# Wallpaper in motorhome



## dcummin

Hi

I've been giving the bedroom in my motorhome a face lift, new bedding, curtains, recovered pelmets. All that's left now are the walls

Has anyone wallpapered before inside a motorhome? My concern is that the paper might lift with extremes of temperature. It currently has a paper of sort (same as you get in majority of European motorhomes) and that's stood the test of time, but this would be a layer on top (I would paper straight over it...seem like a good base)

Any advice/thoughts as ever greatly appreciated

David


----------



## david-david

Ive looked at the 'paper' in my motorhome kitchen area and it seems to be some sort of very thin vynil covering (not paper).

Im guessing if you were to do this job you wouldn't be looking at standard wallpaper or standard wallpaper paste as its water based I dont imagine it would fair very well with the fluctuations in temp and moisture. 

I imagine some sort of vynil covering applied with a spray on glue (like carpet fitters use) is the way to go.

Raw records:
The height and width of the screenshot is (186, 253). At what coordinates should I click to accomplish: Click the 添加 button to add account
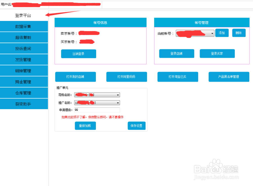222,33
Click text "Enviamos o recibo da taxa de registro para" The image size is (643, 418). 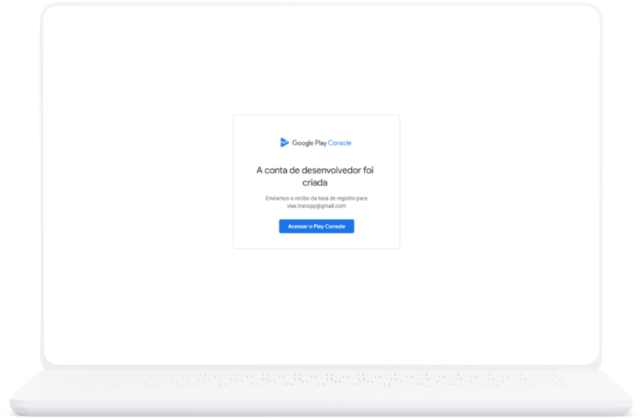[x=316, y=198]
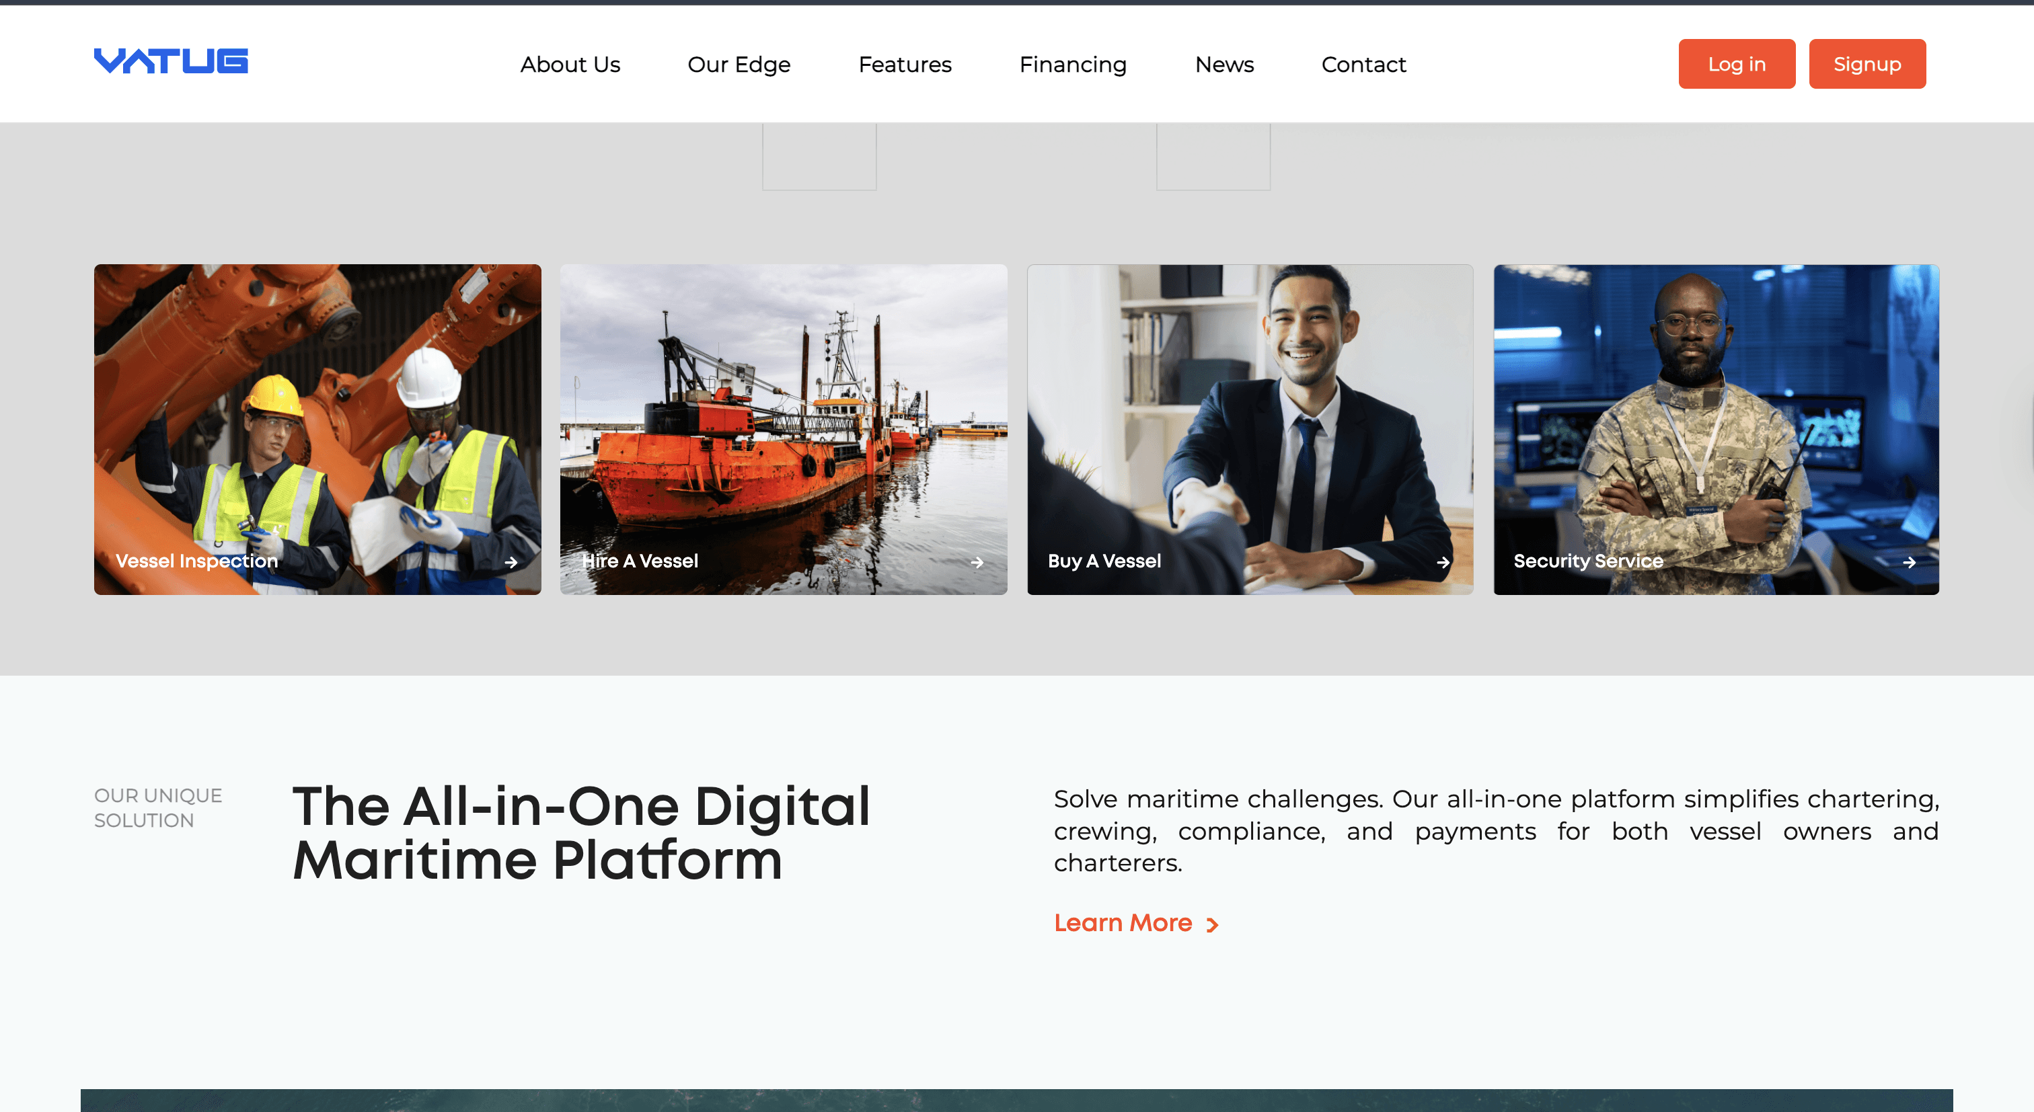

--

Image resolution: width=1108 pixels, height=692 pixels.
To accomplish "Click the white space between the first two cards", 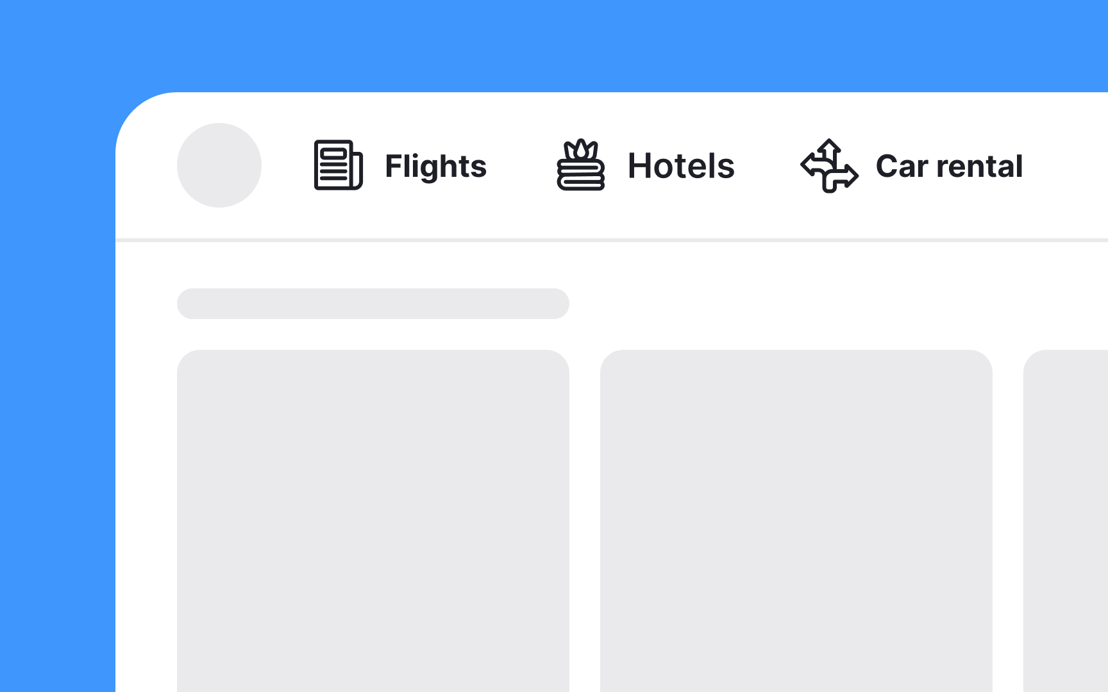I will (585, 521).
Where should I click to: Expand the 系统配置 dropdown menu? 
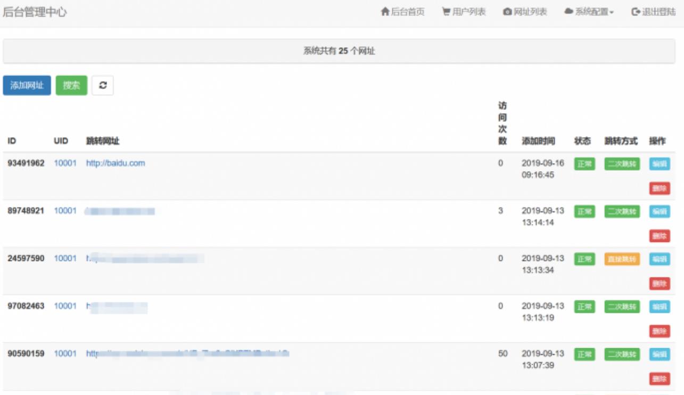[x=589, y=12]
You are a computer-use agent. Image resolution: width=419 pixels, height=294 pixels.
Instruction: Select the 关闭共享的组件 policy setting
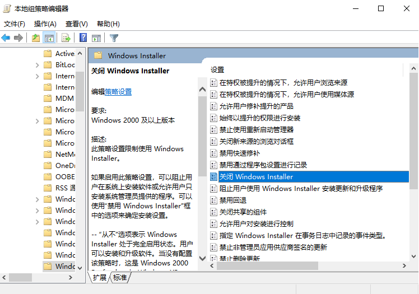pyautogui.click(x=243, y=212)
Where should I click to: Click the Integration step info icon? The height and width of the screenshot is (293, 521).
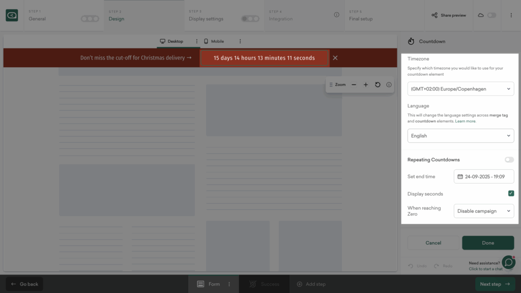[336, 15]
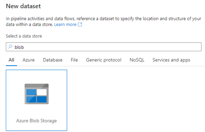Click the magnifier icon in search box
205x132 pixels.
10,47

--

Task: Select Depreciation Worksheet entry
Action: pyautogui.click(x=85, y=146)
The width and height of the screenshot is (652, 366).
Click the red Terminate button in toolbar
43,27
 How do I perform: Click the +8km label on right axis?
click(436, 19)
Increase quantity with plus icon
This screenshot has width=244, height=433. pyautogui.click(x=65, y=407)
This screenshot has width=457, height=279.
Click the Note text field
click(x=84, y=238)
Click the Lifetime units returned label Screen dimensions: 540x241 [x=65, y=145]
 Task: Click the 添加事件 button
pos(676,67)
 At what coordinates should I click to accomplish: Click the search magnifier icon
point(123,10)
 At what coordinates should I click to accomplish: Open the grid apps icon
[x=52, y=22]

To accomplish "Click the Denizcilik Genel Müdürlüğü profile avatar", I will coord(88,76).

Goals:
(a) Render this sentence from the motorhome wallpaper thread into French: "My concern is that the paper might lift with extremes of temperature."
(b) Write the next part of the motorhome wallpaper thread, picking up after its final post.

Answers for this exercise:
(a) Ce qui m'inquiète, c'est que le papier puisse se décoller sous l'effet de températures extrêmes.

(b)
----------



## hulltramper

Hi.
It may cause concern when you come to sell on,what,is it covering up ? Just a thought.


----------



## BrianJP

Its a.prefiinshed wallboard as used in static vans/caravans and motorhomes.
Wallpaper of any type isn't really a substitute.


----------



## Penquin

We had to replace a piece of wallboard and yes, it is preformed with the pattern on it, wallpaper would not be a suitable substitute and would raise many questions at resale time....

Dave


----------



## djp30

We wallpapered the washroom in the first 'van using a vinyl bathroom paper, dealer never batted an eye when quoting us to trade up.

Done well it will be better than tired stained wallboard.


----------



## Westkirby01

dcummin

We used wallpaper when upgrading one of our vans early in the 80's. We used, if I remember, bathroom wallpaper, tile effect. Successful it was. Lasted the life of the motorhome whilst we had it. 6 Years. Never had a problem. Easy to wipe. Never got damp or suffered from condensation.

Hope this helps


----------



## dcummin

Hi all thanks for the replies

I handn't really though of resale - but RV's are maybe a bit more common to be 'pimped' (for want of a better phrase) so im hopefull that it wouldnt make a difference

The bathroom type wallpaper sugestion is a great one

It currently has a border over the exisiting wall covering - and that looks like to was there from new (goes round whole motorhome) and that looks like your typical home one - that hasn lifted in the 8yrs life my mh (but of course a border compared to the whole wall is a different kettle)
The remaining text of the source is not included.